The second Bill is Bill 348 of 2004 and there are two counts on this but they can properly be regarded as a single offence. The first is robbery again contrary to section 14 of the Criminal Justice (Theft and Fraud Offences) Act 2001 carried out on the 7th November 2003 at the offices of the Educational Building Society at Main Street, Malahide and the amount taken was €1,000. On the second count on this Bill he was charged with possession of a firearm contrary to section 27B of the Firearms Act as substituted by section 9 of the Criminal Law Jurisdiction Act 1976 amended by section 14 of the Criminal Justice Act 1984 and section 4 of the Firearms and Offensive Weapons Act 1990, on the same date that is having the weapon with intent to commit a criminal offence. Again he pleaded guilty in respect of these offences on arraignment.
The third Bill is Bill 965 of 2004 and that is for one count, a count of robbery contrary to section 14 of the Criminal Justice (Theft and Fraud Offences) Act, this offence having been carried out at the premises of Xtra-vision in Artane Castle Shopping Centre on the 14th December 2003. No weapon was used in this case. The amount taken was €130.
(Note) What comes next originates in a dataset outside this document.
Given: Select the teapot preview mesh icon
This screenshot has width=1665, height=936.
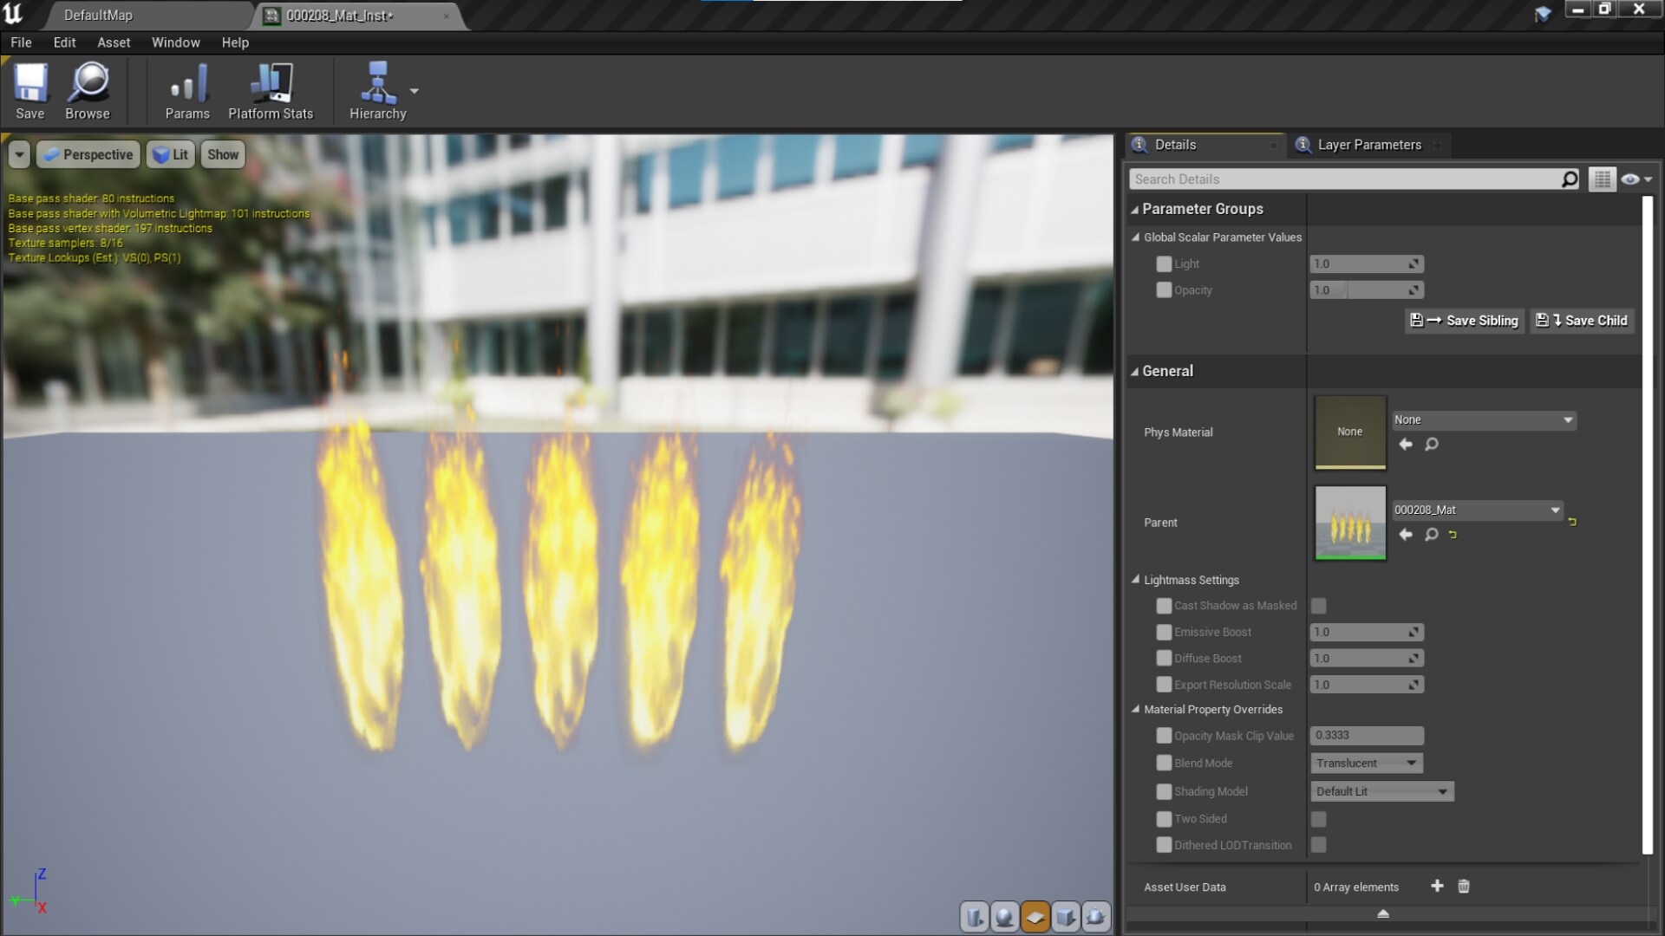Looking at the screenshot, I should coord(1095,917).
The fourth Bill is No. 565 of 2005 and that is for a single offence of possession of a firearm without a certificate contrary to section 2 of the Firearms Act 1925 as amended by section 15 of the Firearms Act 1964 and section 3 of the Firearms Act 1971. The offence was committed on the 17th September 2003 at Marino Mart, Fairview, Dublin. The weapon in question was an air pistol.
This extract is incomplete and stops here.